What You Need to Know About Civil Law
What is Civil Law?
Civil law is a legal term used to describe two distinct legal concepts. In the more traditional sense, civil law is used to describe a body of law that is primarily focused around resolving issues through the delivery of peaceful resolutions to non-criminal cases or disputes. In contrast, the term civil law is also used to denote a legal system that is practiced in the majority of developed nations throughout the world.
At its core, civil law is a scope of law that resolves non-criminal disputes through multiple forms; primarily civil law aims to solve such issues through the discovery portion of a trial or through alternative resolution methods such as mediation or arbitration. As a result of its focus, civil law will cover a wide array of areas; for instance, civil law will encompass issues relating to child custody suits, divorce cases, and personal injury claims. Furthermore, civil law will attempt to resolve matters concerning business disagreements (primarily contract disputes).

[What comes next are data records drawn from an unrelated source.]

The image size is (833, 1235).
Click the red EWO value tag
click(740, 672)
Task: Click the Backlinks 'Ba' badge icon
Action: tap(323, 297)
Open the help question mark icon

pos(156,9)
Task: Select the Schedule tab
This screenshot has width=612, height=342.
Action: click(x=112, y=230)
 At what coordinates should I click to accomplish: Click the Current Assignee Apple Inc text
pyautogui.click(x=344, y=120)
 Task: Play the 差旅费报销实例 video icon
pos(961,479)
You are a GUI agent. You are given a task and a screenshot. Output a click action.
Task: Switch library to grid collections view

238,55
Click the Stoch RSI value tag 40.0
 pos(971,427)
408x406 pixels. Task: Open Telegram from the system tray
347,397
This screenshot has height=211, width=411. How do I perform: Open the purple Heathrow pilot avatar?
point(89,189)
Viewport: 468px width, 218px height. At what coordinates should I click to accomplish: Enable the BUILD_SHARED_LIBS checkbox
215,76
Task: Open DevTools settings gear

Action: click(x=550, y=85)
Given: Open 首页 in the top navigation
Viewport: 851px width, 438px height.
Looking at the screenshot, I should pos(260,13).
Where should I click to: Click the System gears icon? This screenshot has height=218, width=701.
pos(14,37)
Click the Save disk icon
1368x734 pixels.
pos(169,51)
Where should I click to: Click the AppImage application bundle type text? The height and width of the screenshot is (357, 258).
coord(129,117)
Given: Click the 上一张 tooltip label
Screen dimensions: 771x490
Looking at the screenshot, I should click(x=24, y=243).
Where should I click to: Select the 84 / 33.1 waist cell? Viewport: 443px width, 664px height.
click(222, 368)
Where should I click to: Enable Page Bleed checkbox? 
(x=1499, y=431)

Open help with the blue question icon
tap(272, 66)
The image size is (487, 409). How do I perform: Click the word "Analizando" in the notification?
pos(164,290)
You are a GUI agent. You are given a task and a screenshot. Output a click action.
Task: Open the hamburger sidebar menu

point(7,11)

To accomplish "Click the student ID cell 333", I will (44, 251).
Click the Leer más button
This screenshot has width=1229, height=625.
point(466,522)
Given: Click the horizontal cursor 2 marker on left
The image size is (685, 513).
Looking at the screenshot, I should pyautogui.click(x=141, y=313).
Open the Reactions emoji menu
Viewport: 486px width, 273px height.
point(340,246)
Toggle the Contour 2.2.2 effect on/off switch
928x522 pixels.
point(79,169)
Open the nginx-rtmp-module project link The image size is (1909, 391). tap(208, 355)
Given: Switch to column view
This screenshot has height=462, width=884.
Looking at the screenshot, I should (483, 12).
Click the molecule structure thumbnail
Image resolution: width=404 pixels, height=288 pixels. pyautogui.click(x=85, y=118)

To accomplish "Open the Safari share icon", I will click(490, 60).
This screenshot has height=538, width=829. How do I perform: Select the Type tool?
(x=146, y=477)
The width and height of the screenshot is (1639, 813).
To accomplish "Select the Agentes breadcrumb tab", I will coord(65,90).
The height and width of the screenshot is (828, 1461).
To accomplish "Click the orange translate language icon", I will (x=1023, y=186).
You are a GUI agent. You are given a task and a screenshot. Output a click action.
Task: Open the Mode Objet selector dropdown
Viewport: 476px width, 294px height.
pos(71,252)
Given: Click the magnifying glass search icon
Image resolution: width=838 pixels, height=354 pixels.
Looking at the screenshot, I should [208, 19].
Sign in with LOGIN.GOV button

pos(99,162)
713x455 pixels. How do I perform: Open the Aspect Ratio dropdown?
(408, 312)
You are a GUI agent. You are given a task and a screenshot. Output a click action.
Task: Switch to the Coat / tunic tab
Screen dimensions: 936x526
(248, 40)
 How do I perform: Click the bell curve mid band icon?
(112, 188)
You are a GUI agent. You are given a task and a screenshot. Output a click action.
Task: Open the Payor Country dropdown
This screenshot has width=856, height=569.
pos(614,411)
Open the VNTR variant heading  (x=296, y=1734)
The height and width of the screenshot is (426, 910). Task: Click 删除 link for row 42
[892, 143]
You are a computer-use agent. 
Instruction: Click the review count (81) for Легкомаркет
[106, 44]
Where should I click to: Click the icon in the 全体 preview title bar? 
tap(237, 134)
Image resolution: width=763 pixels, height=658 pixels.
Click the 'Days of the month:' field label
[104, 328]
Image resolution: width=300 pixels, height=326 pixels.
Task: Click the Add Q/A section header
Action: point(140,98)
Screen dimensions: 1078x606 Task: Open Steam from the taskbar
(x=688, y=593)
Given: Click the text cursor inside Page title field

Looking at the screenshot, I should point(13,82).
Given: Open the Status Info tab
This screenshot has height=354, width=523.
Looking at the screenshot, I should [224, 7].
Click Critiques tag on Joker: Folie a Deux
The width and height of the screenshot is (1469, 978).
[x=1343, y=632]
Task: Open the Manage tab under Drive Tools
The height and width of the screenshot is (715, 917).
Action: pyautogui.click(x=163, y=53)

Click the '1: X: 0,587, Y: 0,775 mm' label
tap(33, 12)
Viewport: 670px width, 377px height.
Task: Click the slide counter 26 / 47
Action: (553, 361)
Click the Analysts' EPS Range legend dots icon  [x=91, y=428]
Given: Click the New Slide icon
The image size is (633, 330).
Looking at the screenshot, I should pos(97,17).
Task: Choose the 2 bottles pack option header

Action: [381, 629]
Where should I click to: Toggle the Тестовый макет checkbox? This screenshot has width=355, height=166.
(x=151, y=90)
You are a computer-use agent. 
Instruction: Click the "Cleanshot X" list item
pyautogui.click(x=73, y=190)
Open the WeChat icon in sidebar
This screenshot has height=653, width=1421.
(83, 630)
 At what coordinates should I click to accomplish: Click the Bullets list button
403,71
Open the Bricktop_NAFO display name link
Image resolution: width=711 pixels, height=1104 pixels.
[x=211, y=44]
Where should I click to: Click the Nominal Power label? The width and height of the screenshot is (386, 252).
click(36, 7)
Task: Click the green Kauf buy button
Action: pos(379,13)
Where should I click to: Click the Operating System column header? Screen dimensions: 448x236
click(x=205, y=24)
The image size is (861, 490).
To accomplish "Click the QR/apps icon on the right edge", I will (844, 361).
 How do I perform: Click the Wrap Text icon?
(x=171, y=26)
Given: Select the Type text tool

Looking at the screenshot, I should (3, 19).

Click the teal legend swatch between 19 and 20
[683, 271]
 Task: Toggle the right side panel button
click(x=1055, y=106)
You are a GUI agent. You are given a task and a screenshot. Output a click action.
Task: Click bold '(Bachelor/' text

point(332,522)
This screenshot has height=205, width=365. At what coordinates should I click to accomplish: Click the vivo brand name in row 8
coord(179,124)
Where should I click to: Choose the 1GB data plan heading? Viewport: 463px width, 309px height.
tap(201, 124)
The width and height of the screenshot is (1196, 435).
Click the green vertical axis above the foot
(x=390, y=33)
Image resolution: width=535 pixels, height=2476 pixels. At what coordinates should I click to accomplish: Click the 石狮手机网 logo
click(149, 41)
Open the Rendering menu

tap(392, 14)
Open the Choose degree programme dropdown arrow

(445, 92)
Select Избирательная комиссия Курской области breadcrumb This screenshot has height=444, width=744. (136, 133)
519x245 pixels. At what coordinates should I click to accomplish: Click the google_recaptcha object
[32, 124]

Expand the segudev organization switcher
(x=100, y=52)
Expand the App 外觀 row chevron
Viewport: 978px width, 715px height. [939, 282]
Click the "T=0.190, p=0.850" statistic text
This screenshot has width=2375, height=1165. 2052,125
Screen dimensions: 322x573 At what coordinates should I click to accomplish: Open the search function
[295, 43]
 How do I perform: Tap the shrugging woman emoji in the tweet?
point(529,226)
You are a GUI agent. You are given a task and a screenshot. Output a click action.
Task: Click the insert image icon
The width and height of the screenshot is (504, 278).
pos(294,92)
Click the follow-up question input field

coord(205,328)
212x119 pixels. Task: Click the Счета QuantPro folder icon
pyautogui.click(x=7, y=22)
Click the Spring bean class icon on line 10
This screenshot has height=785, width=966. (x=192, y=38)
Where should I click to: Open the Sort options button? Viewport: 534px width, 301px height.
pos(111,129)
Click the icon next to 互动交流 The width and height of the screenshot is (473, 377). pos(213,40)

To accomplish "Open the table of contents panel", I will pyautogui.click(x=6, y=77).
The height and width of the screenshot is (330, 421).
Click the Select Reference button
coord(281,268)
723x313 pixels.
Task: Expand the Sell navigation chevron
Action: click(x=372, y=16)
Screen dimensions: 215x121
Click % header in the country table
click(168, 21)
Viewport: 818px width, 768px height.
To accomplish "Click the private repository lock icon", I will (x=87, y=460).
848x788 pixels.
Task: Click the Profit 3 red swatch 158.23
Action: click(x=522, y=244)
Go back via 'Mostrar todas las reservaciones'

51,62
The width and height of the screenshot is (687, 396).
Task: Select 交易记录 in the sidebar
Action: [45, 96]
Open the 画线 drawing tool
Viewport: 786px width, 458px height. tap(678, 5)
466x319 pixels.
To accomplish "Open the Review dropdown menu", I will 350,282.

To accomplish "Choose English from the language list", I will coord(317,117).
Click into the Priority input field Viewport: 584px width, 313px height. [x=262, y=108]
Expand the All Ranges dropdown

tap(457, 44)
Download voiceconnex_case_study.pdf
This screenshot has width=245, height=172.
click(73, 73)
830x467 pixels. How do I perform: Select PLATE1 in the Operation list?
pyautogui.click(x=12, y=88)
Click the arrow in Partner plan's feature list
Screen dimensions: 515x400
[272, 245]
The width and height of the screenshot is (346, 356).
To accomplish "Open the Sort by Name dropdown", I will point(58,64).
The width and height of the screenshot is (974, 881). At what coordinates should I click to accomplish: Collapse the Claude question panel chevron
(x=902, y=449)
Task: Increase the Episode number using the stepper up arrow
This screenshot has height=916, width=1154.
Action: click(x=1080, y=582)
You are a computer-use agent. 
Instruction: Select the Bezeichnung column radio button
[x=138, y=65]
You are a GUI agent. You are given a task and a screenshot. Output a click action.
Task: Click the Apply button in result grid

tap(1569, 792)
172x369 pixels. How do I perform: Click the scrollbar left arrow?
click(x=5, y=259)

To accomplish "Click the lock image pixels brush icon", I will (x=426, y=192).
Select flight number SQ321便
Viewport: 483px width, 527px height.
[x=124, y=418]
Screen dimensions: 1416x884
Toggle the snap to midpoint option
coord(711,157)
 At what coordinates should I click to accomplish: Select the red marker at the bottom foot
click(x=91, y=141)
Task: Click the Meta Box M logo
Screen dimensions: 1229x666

In a personal sense, civil law is used to evaluate lawsuits that will seek reimbursement for damages to property or to an individual. Every country throughout the world has its own set of civil laws that are developed by the particular country’s courts or legislators.
What is a Civil Court?
In a generic sense, a civil law court is a venue where people or business entities attempt to resolve legal disputes in an orderly manner. The majority of civil law courts will provide a legal remedy to the underlying dispute; civil law courts will make judgments regarding monetary compensation or enforce a part to abstain from a certain activity or to deliver a certain product or service to a party involved in the case. The civil law court system will deliver such judgments based on judge-made rulings, established statutes, or both depending on the particular jurisdiction.
Civil Legal Systems:
The majority of civil legal systems are derived from Roman law and the Cod of Justinian. Countries that maintain a developed civil legal system will rely on laws or codes that have been formally codified and affirmed through written documentation. In most cases, these civil legal systems do not rely on customs or develop case decisions into legal precedents. Within these types of systems, the courts will apply the principals outlined in established statutes when rendering a court decision.
The civil law system is distinguished from the majority of common law systems, which follow Anglo-Saxon principles. The basic common law systems are used by the United States to resolve disputes; in a common law system the judiciary will rely on case law and statutory law to find a resolution. When a decision is made, it will be used by judges as a precedent in deciding similar cases in the future.